#### Your goal:
Reproduce only the lines between the one holding "1280x731 pixels. At" and the one holding "pyautogui.click(x=1118, y=86)", inclusive, keeping the item's request as it is. Multiply every coordinate in the answer by 1.05 and round each result to a whole number, with halves rounded up.
+++ Input material
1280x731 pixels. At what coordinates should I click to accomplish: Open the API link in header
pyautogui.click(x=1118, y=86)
++++++
+++ Input material
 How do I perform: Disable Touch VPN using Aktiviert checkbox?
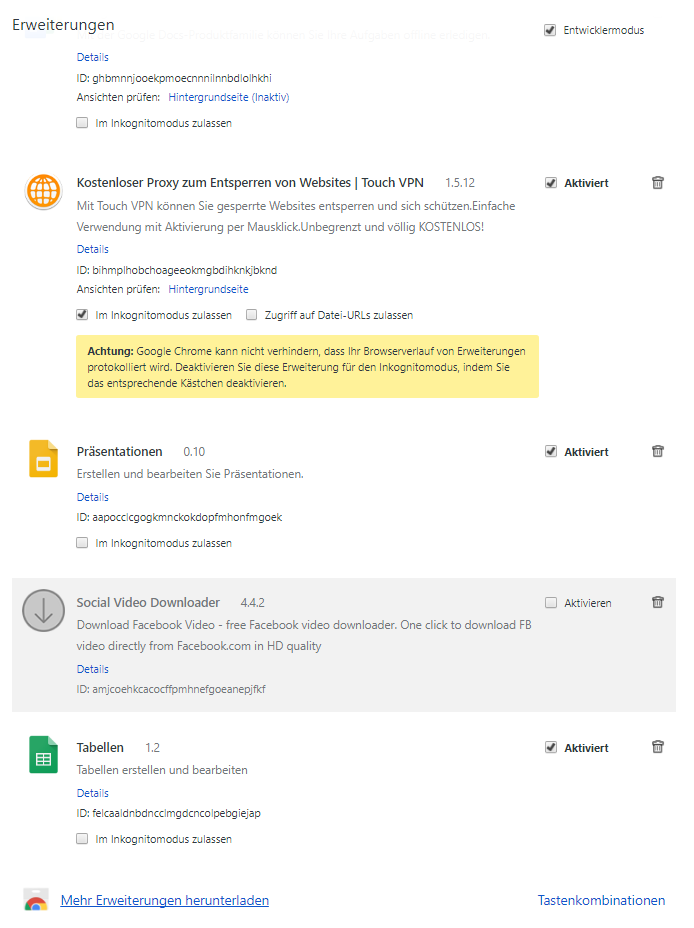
++++++
+++ Input material
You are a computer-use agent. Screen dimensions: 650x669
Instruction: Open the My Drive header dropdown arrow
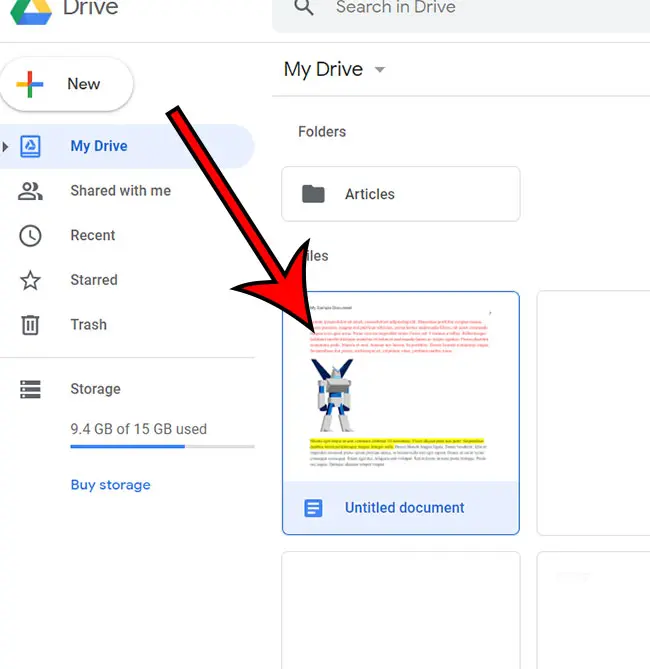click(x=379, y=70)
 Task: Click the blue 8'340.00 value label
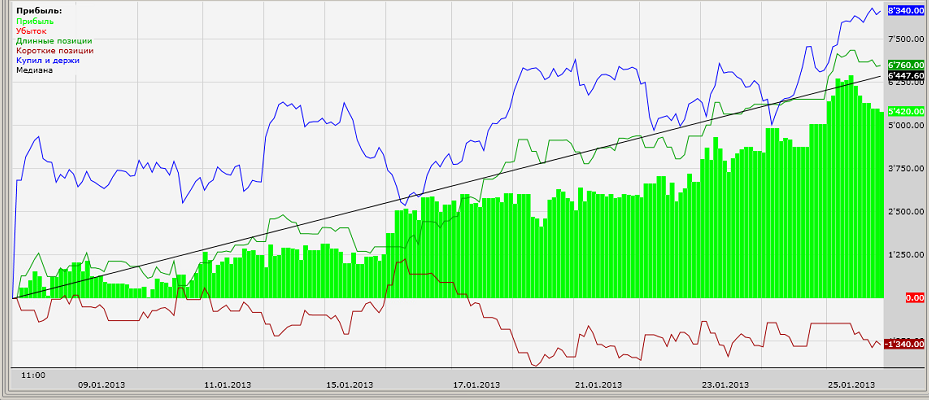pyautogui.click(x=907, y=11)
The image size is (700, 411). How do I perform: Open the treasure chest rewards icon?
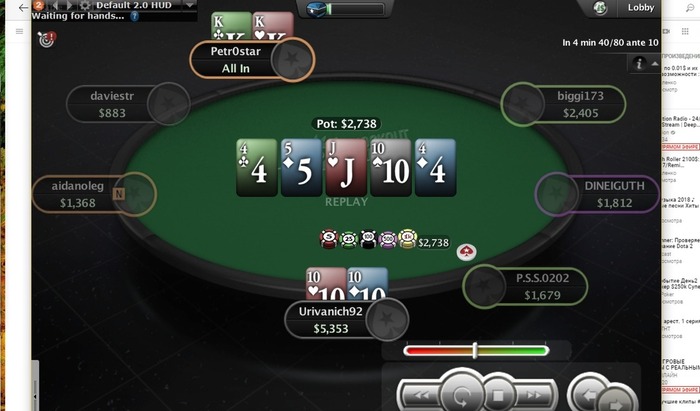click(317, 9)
++++++
#### Written solution:
1280x731 pixels. At what coordinates should I click to accomplish: Open the API link in header
pyautogui.click(x=1174, y=90)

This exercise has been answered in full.